-- Data for analysis --
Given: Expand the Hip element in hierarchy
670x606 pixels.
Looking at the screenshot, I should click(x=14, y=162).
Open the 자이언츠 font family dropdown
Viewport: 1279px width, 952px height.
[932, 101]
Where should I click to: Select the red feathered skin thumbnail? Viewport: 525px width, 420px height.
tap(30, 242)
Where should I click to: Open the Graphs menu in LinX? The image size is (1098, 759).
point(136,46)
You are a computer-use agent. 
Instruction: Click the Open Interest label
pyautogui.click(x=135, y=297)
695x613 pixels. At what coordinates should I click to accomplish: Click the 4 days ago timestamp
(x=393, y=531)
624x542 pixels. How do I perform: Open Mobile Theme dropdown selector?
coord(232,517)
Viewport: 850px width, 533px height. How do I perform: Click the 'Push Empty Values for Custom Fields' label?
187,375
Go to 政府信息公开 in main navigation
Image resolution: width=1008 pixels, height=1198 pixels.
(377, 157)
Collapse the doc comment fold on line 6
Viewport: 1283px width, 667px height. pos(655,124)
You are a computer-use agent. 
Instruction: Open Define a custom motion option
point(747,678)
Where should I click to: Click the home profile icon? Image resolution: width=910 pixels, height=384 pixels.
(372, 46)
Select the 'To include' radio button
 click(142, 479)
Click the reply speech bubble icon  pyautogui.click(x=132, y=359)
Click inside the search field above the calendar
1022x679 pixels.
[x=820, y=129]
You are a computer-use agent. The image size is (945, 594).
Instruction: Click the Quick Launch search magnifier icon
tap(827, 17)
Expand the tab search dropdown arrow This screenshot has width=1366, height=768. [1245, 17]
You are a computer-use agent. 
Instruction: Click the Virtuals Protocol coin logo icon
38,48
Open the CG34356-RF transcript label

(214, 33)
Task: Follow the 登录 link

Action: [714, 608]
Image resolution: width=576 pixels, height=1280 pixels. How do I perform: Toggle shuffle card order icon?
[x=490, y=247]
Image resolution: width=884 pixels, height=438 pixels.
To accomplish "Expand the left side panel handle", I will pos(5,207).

-- Aim of the task --
Select the lines from the entries that include the word "Expand".

-- Written answer --
Given: Expand the Hip element in hierarchy
Expand the tab search dropdown arrow This screenshot has width=1366, height=768. [1245, 17]
To accomplish "Expand the left side panel handle", I will pos(5,207).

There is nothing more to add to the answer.